> _Prompt 1_
In the tinytorch tutorial, why does the Tensor class get a new _data_to_numpy method? Answer in one to three sentences.
> _Prompt 2_
Name every type of input that the _data_to_numpy method in the tinytorch tutorial checks for.
> _Prompt 3_
Please go on with the tinytorch tutorial, starting right after its last line.

Building autograd engine (tinytorch) 03

part 3/n

Clean up & refactor

(dont skip we also add new things here)

Let's get professional. It's a good time now to add type hints and do some cleanup. Let's start with the tensor class.

from __future__ import annotations
import numpy as np


class Tensor:
    def __init__(self, data):
        self.data:np.ndarray = Tensor._data_to_numpy(data)
        self.grad:Tensor = None
        self._ctx:Function = None
    
    @staticmethod
    def _data_to_numpy(data):
        if isinstance(data,(int,float)):
            return np.array([data])
        if isinstance(data,(list,tuple)):
            return np.array(data)
        if isinstance(data,np.ndarray):
            return data
        if isinstance(data,Tensor):
            return data.data.copy()  
        raise ValueError("Invalid value passed to tensor")
    
    @staticmethod
    def _ensure_tensor(data):
        if isinstance(data,Tensor):
            return data
        return Tensor(data)

Import annotations so type definitions won't be a problem with old Python versions. And add a new _data_to_numpy method so people can pass any input like Tensor(2), Tensor([1,2]), or Tensor(np.arange(10)) as we will get consistent data underneath. also new ensure_tensor a simple methoed that well ensure is data tensor.

    def __add__(self, other):
        fn = Function(Add, self, other)
        result = Add.forward(self, other)
        result._ctx = fn
        return result

this is pretty ugly lets make it clean by modifying funtion class.

class Function:
    def __init__(self, op, *args):
        self.op:Function = op
        self.args:list[Tensor] = args
        
    @classmethod
    def apply(cls,*args):
        ctx = Function(cls,*args)
        result = cls.forward(*args)
        result._ctx = ctx
        return result
    
    @staticmethod
    def forward(self,*args):
        raise NotImplementedError
    
    @staticmethod
    def backward(self,*args):
        raise NotImplementedError

Apply is a class method that essentially does what we do in __add__ and __mul__. The idea is that all functions will inherit from the Function class with static methods. Then they will just do Add.apply(). Also, the forward and backward methods indicate that you must implement them. plus some type defs.

Lets modify add,mul to get nice properties of function


class Add(Function):
    ...
class Mul(Function):
    ...

Time to chnage magic methods

    def __add__(self, other)->Tensor:
        return Add.apply(self,Tensor.ensure_tensor(other))

    def __mul__(self, other)->Tensor:
        return Mul.apply(self,Tensor.ensure_tensor(other))

    def __radd__(self, other)->Tensor:
        return Add.apply(self,Tensor.ensure_tensor(other))

> _Supplied material_

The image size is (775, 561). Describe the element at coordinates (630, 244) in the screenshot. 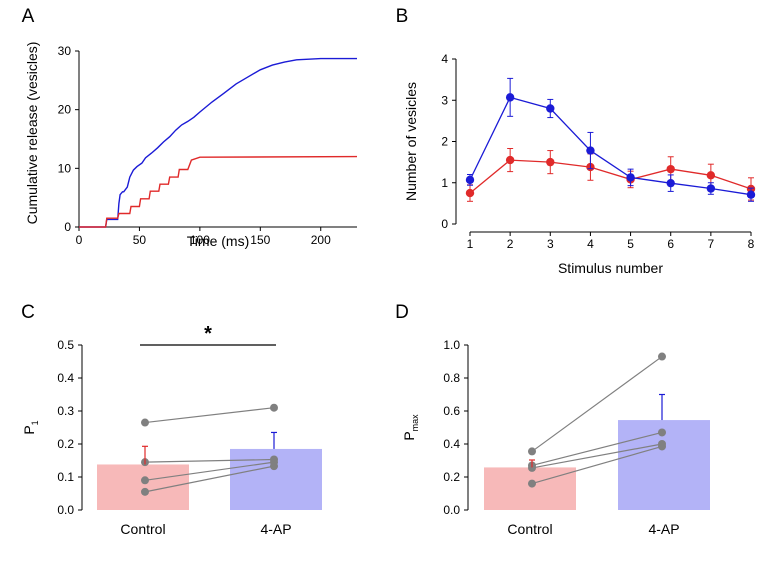

I see `x-tick-label: 5` at that location.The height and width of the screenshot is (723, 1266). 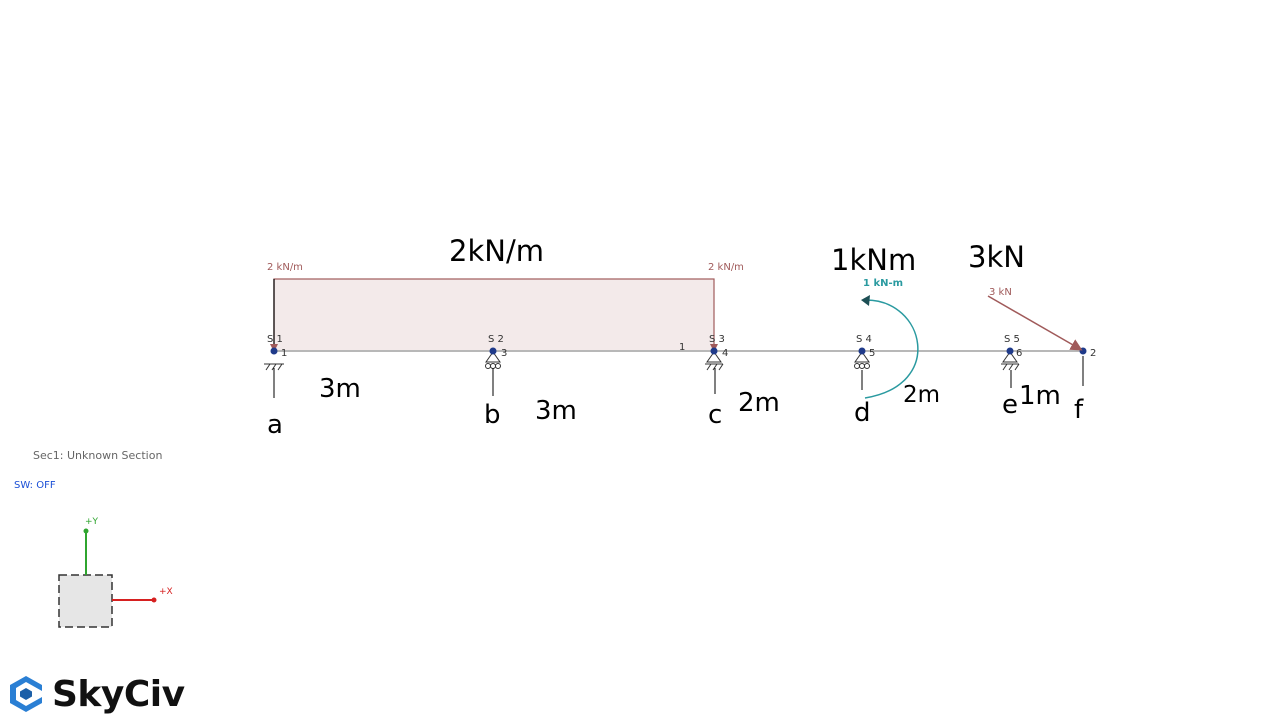 I want to click on span-de-label: 2m, so click(x=922, y=395).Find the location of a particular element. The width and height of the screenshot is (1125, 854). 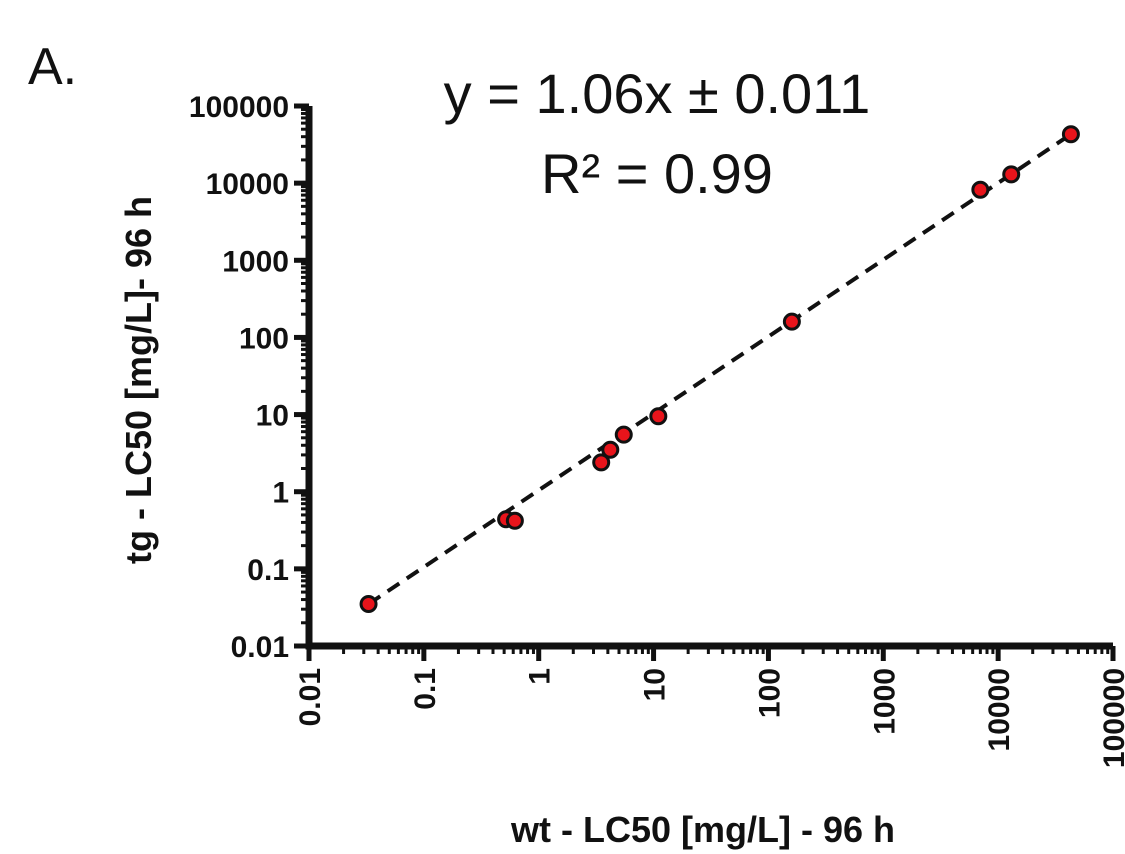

> _Exercise output 1_
The _data_to_numpy method lets people pass any input to Tensor, such as Tensor(2), Tensor([1,2]), or Tensor(np.arange(10)). Whatever form the input takes, the tensor ends up with consistent data underneath.

> _Exercise output 2_
- int
- float
- list
- tuple
- np.ndarray
- Tensor

> _Exercise output 3_
    def __rmul__(self, other)->Tensor:
        return Mul.apply(self,Tensor.ensure_tensor(other))

look nit,

new radd method do add be in reverse if other value is not tensor, Tensor(1)+1 will use add & 1+Tensor(1) will use radd

now we also do += for that we nee iadd, lets add those.


    def __iadd__(self, other)->Tensor:
        return Add.apply(self,Tensor.ensure_tensor(other))

    def __imul__(self, other)->Tensor:
        return Mul.apply(self,Tensor.ensure_tensor(other))

Since we are here lets also add detach() that will remove node from graph. and how will be do that. by setting ctx to None.


class Tensor:
    ...

    def detach(self)->Tensor:
        self._ctx = None
        return self

Since we added detach, let's clean up any unnecessary graphs that might have been generated in the backward pass.


    def backward(self,grad=None):
        if self._ctx is None:
            return 
        
        if grad is None:
            grad = Tensor([1.])
            self.grad = grad
        
        op = self._ctx.op
        child_nodes = self._ctx.args
        
        grads = op.backward(self._ctx,grad)
        if len(self._ctx.args) == 1:
            grads = [grads]
        
        for tensor,grad in zip(child_nodes,grads):
            if grad is None:
                continue
            if tensor.grad is None:
                tensor.grad = Tensor(np.zeros_like(tensor.data)) 
            tensor.grad += grad.detach()
            tensor.backward(grad)

ok we are doing couple of thing here. most imp we detach grads. we are skipping node that dont have grads. In future we will save single node transform so if args to function is 1. we are wrapping grads in list so loop works correctly.

For Bonus we will add add clone

    def clone(self)->Tensor:
        return Tensor(self.data.clone())

lets add also tiny utils functions

Shape property on tensor class

class Tensor:
    ...
    @property
    def shape(self) -> tuple:
        return self.data.shape

and two methods to create ones and zeros

def ones(shape) -> Tensor:
    return Tensor(np.ones(shape))

def zeros(shape) -> Tensor:
    return Tensor(np.zeros(shape))

commit 96bd8a262398ad56699175cf64592b88ebd4be11

at the end file should look like this

from __future__ import annotations
import numpy as np


class Tensor:
    def __init__(self, data):
        self.data: np.ndarray = Tensor._data_to_numpy(data)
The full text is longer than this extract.